Start of DATA FOR ANALYSIS

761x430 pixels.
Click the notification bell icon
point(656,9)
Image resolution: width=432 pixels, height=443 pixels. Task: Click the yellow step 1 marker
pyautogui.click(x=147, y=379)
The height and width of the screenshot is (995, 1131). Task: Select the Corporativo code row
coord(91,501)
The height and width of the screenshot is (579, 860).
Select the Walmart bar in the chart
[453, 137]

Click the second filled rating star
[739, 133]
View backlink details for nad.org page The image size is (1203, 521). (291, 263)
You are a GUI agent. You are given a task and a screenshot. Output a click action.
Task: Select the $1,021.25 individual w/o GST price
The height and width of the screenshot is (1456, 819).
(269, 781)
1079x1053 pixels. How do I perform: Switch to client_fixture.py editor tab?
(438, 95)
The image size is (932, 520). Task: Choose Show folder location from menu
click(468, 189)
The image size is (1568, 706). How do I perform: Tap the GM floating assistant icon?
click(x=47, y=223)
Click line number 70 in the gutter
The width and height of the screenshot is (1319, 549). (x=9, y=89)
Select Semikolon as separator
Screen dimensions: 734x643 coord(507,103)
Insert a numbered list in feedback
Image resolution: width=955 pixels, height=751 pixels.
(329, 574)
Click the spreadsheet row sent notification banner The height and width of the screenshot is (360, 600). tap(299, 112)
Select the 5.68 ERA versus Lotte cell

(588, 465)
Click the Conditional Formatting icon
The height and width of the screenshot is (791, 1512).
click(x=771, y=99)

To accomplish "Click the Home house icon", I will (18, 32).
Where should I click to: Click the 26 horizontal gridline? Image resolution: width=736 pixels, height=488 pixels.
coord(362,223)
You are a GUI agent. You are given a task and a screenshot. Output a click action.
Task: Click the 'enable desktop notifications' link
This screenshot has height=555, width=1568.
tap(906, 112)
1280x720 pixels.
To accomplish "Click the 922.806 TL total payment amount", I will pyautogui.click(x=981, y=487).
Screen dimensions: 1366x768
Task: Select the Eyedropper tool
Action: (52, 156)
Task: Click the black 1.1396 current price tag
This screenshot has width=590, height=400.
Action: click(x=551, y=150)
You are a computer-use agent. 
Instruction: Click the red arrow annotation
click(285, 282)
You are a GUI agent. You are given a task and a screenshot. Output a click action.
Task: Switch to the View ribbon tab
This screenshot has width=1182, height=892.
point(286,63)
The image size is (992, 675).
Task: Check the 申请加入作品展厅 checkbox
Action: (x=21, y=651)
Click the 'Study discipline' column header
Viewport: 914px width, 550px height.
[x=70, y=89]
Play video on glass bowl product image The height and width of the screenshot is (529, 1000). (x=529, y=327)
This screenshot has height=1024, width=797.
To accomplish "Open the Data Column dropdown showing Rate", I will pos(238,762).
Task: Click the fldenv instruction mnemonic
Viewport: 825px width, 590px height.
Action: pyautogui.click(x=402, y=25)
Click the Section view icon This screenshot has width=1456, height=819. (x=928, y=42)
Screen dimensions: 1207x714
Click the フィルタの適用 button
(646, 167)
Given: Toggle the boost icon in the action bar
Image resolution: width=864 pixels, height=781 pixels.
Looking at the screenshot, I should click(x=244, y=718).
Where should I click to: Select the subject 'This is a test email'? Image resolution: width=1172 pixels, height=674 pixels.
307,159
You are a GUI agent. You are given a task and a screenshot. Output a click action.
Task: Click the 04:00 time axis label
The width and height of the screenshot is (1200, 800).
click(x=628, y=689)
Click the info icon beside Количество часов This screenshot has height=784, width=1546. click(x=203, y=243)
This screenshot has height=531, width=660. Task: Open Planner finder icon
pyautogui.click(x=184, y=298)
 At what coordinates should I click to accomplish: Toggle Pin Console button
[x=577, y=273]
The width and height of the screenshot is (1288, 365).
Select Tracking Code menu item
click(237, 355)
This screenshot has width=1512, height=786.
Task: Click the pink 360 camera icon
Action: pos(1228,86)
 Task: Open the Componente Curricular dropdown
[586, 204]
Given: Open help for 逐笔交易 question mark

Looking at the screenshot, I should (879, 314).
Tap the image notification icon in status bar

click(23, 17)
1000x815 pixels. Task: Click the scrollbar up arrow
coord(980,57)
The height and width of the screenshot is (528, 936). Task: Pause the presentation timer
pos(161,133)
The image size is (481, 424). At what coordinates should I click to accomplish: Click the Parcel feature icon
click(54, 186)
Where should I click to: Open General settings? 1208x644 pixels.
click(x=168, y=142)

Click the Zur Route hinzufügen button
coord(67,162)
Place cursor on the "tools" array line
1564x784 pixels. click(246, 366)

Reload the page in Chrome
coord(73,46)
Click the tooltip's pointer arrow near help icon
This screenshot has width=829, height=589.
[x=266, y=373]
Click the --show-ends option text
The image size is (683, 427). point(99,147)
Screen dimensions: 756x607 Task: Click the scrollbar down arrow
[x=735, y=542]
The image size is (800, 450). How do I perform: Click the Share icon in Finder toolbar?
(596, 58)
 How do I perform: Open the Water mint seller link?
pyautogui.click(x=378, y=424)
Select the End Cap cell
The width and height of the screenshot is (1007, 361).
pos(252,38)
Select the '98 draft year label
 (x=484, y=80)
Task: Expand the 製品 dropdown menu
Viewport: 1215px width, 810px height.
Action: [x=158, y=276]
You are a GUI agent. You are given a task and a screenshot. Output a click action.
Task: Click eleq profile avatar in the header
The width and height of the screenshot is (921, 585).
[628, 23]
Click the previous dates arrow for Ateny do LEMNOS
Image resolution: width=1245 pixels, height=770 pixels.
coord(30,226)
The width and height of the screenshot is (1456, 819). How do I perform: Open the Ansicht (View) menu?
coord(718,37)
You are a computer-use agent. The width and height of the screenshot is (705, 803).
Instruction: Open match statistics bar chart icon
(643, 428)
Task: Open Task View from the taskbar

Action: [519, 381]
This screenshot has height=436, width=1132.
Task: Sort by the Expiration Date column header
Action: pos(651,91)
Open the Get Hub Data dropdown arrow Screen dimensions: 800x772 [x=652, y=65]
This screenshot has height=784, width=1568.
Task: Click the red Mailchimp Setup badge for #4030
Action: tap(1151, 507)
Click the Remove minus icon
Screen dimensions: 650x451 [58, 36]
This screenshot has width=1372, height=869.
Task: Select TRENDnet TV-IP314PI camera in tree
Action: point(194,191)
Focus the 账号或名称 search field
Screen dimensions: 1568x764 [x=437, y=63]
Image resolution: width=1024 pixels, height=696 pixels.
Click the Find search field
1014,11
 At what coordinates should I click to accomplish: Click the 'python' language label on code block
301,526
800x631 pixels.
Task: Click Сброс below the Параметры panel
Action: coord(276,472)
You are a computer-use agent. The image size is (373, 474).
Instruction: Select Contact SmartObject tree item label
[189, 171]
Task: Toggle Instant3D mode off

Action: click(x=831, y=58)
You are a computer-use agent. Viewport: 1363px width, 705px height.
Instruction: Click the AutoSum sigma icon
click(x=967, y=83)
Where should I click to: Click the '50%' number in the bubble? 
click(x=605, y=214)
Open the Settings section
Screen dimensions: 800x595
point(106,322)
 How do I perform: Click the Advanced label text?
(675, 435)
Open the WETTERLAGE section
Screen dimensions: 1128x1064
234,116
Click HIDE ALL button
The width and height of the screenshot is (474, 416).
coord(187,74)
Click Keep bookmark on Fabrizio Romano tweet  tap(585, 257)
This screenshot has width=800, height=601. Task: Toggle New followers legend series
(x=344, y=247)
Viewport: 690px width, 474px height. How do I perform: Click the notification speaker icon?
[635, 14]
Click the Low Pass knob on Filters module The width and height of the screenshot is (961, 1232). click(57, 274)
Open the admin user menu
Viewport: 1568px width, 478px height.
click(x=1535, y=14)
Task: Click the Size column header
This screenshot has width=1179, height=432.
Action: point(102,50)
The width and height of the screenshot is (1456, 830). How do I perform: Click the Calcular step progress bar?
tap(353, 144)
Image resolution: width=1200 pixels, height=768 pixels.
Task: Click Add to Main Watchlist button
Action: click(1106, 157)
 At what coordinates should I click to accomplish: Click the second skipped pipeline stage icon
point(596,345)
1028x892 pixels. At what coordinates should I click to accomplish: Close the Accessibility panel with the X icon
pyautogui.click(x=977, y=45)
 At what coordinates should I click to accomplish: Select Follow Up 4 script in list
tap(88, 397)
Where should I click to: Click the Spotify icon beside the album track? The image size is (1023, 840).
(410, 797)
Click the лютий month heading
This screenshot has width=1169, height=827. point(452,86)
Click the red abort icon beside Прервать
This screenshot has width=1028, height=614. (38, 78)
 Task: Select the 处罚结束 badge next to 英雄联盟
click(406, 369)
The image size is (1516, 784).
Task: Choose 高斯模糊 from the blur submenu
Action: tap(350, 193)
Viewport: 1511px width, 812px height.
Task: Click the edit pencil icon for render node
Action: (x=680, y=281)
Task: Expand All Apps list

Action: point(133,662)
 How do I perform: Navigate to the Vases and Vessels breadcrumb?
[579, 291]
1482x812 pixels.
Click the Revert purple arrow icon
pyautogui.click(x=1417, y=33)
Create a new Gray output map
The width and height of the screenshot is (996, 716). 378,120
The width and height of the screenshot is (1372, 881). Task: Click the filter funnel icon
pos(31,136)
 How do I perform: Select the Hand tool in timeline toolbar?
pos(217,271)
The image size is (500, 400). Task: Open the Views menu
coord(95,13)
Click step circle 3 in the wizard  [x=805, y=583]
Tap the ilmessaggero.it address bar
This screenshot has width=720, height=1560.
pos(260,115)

End of DATA FOR ANALYSIS

WHAT YOU SHOULD DO: Look for the line that contains "At what coordinates should I click to accomplish: Select" in the entries above. Set it down, along with all later lines, exactly as written.

EXPECTED OUTPUT:
 At what coordinates should I click to accomplish: Select Follow Up 4 script in list
tap(88, 397)
Where should I click to: Click the Spotify icon beside the album track? The image size is (1023, 840).
(410, 797)
Click the лютий month heading
This screenshot has width=1169, height=827. point(452,86)
Click the red abort icon beside Прервать
This screenshot has width=1028, height=614. (38, 78)
 Task: Select the 处罚结束 badge next to 英雄联盟
click(406, 369)
The image size is (1516, 784).
Task: Choose 高斯模糊 from the blur submenu
Action: tap(350, 193)
Viewport: 1511px width, 812px height.
Task: Click the edit pencil icon for render node
Action: (x=680, y=281)
Task: Expand All Apps list

Action: point(133,662)
 How do I perform: Navigate to the Vases and Vessels breadcrumb?
[579, 291]
1482x812 pixels.
Click the Revert purple arrow icon
pyautogui.click(x=1417, y=33)
Create a new Gray output map
The width and height of the screenshot is (996, 716). 378,120
The width and height of the screenshot is (1372, 881). Task: Click the filter funnel icon
pos(31,136)
 How do I perform: Select the Hand tool in timeline toolbar?
pos(217,271)
The image size is (500, 400). Task: Open the Views menu
coord(95,13)
Click step circle 3 in the wizard  [x=805, y=583]
Tap the ilmessaggero.it address bar
This screenshot has width=720, height=1560.
pos(260,115)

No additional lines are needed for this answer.